If Patrick and I enjoy our drinks so much that we want another round, how quickly could the brothers be back? Generally, they say, customers order their pints well in advance, which lets the barmen plan how things will go and where they can be at any given time.
But depending on how busy they are, they could try and get back to the house quickly enough if a second round was in order.
Following on from the success of their beer delivery service, the brothers are anxious to get their take-out food delivery service fully back up and running too.
"We're trying to get the chefs back working," says David-Owen.
He recalls that week in March when the world changed, perhaps forever. "It was quite tough. Initially, we were trying to figure out a way to keep working that was safe for ourselves and for our customers.

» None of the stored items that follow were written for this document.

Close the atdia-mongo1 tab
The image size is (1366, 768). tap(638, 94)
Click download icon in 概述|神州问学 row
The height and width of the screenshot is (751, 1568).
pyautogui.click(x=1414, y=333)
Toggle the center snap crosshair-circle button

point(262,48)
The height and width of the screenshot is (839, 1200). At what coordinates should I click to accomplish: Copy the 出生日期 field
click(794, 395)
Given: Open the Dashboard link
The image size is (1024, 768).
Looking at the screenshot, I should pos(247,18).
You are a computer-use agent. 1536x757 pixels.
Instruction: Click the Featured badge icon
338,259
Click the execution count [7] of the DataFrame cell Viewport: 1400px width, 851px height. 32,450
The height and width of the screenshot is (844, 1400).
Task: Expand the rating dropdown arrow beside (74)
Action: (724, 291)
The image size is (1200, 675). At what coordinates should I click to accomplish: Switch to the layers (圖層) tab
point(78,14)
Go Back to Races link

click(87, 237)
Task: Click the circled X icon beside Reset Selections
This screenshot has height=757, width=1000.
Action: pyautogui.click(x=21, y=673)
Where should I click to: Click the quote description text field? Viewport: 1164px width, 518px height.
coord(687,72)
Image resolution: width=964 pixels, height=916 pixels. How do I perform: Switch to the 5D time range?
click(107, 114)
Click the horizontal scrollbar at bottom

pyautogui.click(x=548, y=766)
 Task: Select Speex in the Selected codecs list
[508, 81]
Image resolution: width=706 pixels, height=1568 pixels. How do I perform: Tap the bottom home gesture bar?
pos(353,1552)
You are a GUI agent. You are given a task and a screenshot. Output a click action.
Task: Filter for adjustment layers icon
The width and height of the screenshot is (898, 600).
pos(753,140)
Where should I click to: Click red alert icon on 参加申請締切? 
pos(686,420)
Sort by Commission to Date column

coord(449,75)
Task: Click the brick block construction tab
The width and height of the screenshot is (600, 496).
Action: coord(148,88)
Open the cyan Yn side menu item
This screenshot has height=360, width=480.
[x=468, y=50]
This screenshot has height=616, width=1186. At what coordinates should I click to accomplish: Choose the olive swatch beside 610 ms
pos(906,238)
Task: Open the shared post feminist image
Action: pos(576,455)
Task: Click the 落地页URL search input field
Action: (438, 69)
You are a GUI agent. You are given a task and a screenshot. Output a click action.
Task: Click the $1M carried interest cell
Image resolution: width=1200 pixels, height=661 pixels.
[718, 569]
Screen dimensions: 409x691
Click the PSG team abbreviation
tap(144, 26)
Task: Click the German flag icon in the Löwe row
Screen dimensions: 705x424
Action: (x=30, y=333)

"Everyone was a little bit scared. The weekend before Paddy's Day, we decided to nip it in the bud and close. We thought it was only going to be a couple of weeks, but now here we are, coming into June. At the time, the Government followed the advice they were given and fair play to them.
"It just had to be done, I suppose. But it's going to be a whole new landscape for us going forward."
Proposals for the reopening of pubs include strict protocols for staff and customers, including confining the number of people at a table to six, no more than four people per 10 square-metres and compulsory handwashing every 30 minutes.
That, I suggest, seems to require a level of cooperation one would not normally expect with people enjoying a few drinks at the end of a long week's work. But Ed is positive about the future.
"Before we went into lockdown, we had to put measures in place that were quite strict and difficult to police," he recalls. "But, in general, people behaved very responsibly. I hope the same would be the case going forward."
Technically, the brothers are either supposed to return and collect the glass or take an equivalent pint glass from my house. But when they learn I haven't any pint glasses, they tell me I can keep it, on the house.
Patrick and I retreat to the back garden where we sip our beers in the sunshine. Ordering pints on wheels is a fun treat; it's a great way to help out local businesses who may be struggling during lockdown and it may even get the neighbours talking.
But if one or two beers (alcoholic or non-alcoholic) is not enough, you might be best off sticking with the off-licence for your next big session.